## WHAT NEEDS TO BE DONE
Whenever a line in this data holds the word "title", report that line in full.

#### DATASET RECORDS ####

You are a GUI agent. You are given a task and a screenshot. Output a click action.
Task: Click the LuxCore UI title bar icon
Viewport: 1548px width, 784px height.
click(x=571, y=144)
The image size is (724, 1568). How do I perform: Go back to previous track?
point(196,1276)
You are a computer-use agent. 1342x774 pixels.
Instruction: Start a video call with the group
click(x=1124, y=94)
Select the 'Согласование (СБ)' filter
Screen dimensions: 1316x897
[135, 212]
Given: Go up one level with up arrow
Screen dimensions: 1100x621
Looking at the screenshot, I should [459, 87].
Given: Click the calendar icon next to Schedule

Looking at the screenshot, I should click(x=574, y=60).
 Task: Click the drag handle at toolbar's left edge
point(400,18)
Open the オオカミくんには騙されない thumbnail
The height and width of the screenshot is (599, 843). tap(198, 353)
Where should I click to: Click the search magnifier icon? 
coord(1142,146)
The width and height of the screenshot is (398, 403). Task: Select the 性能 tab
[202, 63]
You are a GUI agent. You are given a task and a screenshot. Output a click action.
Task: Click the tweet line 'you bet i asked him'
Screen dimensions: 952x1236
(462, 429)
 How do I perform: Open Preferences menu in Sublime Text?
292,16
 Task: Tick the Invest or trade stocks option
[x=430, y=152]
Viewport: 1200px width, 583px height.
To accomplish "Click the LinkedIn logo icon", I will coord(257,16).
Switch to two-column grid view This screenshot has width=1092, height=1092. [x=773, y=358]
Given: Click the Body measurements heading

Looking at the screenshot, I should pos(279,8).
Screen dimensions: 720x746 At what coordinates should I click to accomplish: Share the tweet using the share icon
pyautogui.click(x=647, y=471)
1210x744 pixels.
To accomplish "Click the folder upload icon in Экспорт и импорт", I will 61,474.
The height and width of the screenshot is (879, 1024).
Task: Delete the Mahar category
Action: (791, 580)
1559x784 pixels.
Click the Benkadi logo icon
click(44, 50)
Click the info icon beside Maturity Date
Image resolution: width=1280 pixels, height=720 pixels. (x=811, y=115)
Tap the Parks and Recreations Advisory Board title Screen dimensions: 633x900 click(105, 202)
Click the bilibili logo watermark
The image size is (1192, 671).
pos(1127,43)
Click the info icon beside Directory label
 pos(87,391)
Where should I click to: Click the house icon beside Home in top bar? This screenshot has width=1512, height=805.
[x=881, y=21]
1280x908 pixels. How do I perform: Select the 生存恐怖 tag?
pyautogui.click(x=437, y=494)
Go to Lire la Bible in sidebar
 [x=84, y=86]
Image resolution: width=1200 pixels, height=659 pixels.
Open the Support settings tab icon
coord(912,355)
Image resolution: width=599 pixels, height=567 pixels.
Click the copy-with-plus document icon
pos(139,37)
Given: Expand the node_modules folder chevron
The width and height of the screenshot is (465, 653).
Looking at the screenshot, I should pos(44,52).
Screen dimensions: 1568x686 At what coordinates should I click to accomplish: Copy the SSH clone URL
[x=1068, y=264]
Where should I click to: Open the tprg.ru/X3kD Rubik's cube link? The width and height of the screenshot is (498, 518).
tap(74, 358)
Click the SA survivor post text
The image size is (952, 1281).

####

## ANSWER AREA
Task: Click the LuxCore UI title bar icon
Tap the Parks and Recreations Advisory Board title Screen dimensions: 633x900 click(105, 202)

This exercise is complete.